Last Updated: December 1, 2009
Individual Retirement Account (IRA) owners who are age 70½ and who are inclined to donate to charity, take note: The "Emergency Economic Stabilization, Energy Improvement and Extension, and Tax Extenders and AMT Relief Acts of 2008" include a provision that enables you to cut your tax bill and live generously through 2009. The provision, which was supposed to sunset in 2007, allows IRA owners over age 70½ to transfer up to $100,000 of their IRA directly to charity through the end of 2009.
Required Minimum Distributions (RMDs) were waived for 2009, but let's use this example. Let's say you own an IRA and you want to take a distribution of $5,000 and then donate that money to your favorite charity. You would simply transfer directly the $5,000 from your IRA to the charity. In a typical year (RMDs will most likely return in 2010), doing so would accomplish two things: you get to satisfy your RMD and your charitable inclinations. What's more, your get to exclude from income the $5,000 donated to your charity.
"The purpose of this tax planning strategy is to get pre-tax money directly out of your IRA and to a charity," said FPA member Michael Kitces, CFP®, publisher of The Kitces Report. "If you take money out of your IRA, it increases your income, and a subsequent charitable deduction doesn't always perfectly offset the tax impact. By donating directly to the charity from the IRA, you ensure that every penny of the donation is entirely pre-tax."

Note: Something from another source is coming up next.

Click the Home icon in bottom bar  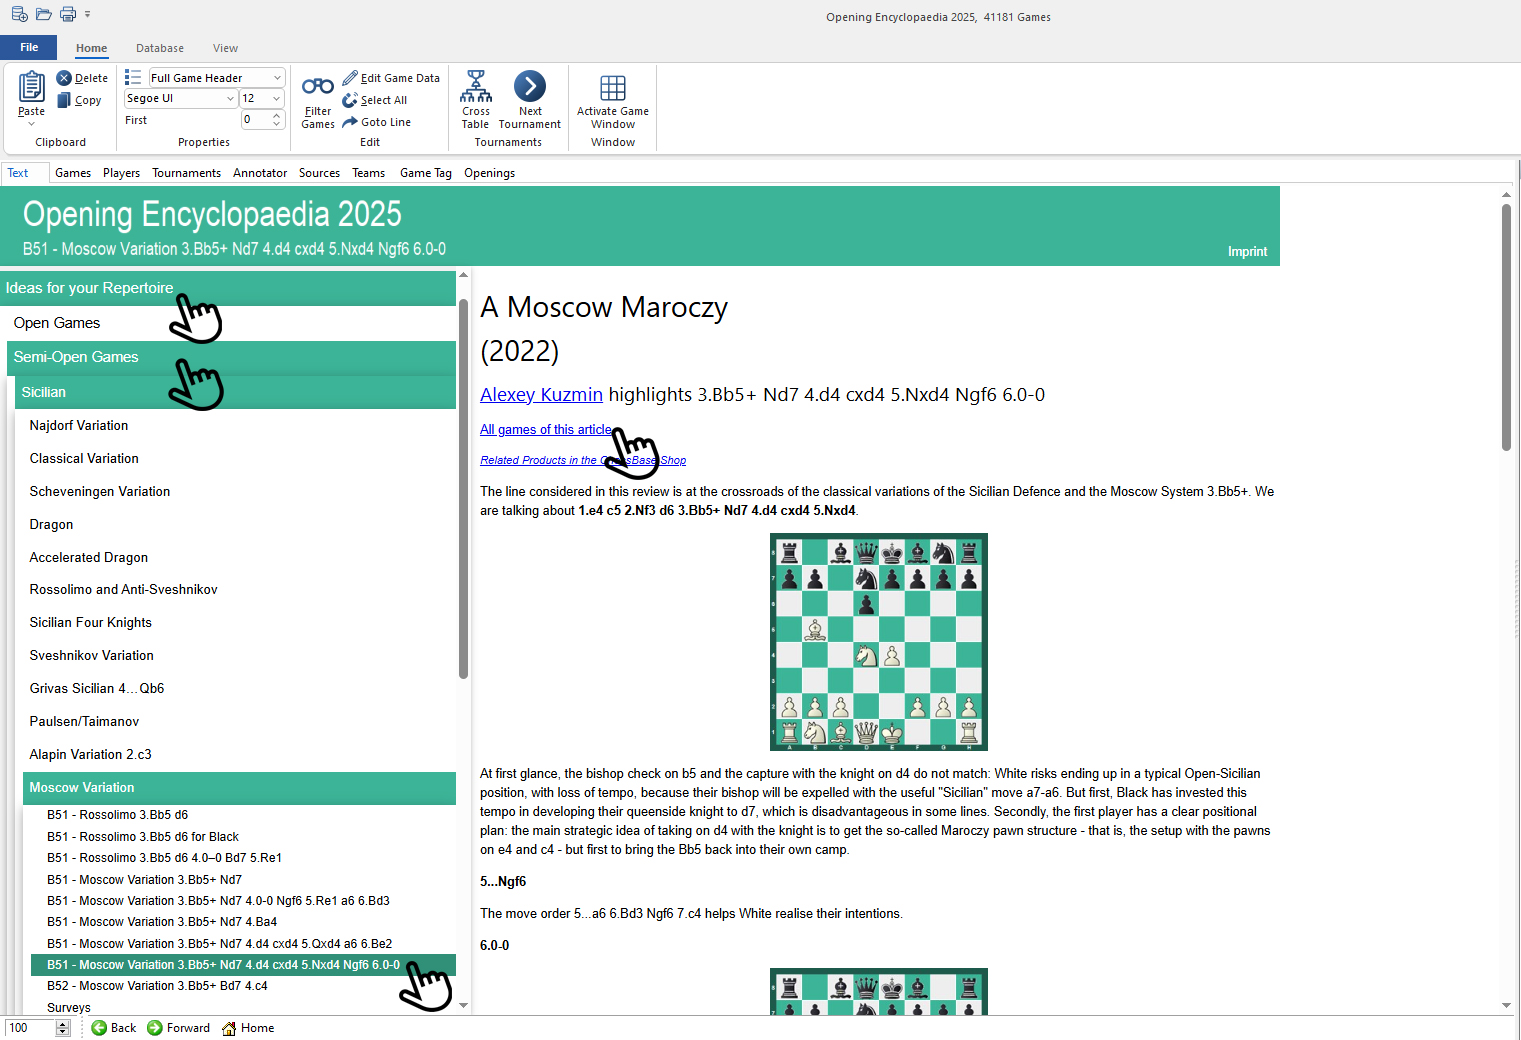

So what else do you need to know? According to Ed Slott, editor of Ed Slott's IRA Advisor, there are 12 items to consider:
- The provision only applies to IRA owners or beneficiaries age 70½ and over.

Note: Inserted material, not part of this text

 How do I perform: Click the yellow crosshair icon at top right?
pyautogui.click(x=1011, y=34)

- The provision applies only to direct transfers of IRA funds to charities and not gifts made to grant-making foundations, donor-advised funds or charitable gift annuities.
- No split interest gifts of any type will qualify.
- Gifts must be made by Dec. 31, 2009.
- The provision applies to IRAs, Roth IRAs and inactive SEP and SIMPLE IRAs. It does not apply to distributions from any employer plans.
- The charitable donation from your IRA will satisfy your RMD, but the IRA distribution is not includable in income.
- You cannot take a deduction for the charitable contribution.
- For a married couple where each spouse has their own IRA, each spouse can contribute up to $100,000 from their own IRA. If more than $100,000 is withdrawn from the IRA and contributed to a charity, there is no carryover to a future year. The excess is taxable income and a charitable deduction can be claimed if the taxpayer itemizes.
- The contribution to the charity would have had to be entirely deductible if it were not made from an IRA. There can be no benefit back to the taxpayer.
- The distribution from the IRA to a charity can satisfy an outstanding pledge to the charity without causing a prohibited transaction.
- The charitable substantiation requirements apply.
- Qualified Charitable Distributions (QCDs) apply only to taxable amounts. This is an exception to pro-rata rule. Only taxable amounts in a Roth IRA will qualify.
"As always, you should consult with a tax professional and a financial planner to find out whether it's best to do this or make a donation as you normally would," FPA member Jeremy T. Welther, CFP®, a senior financial adviser with Brinton Eaton Wealth Advisors, said in a release.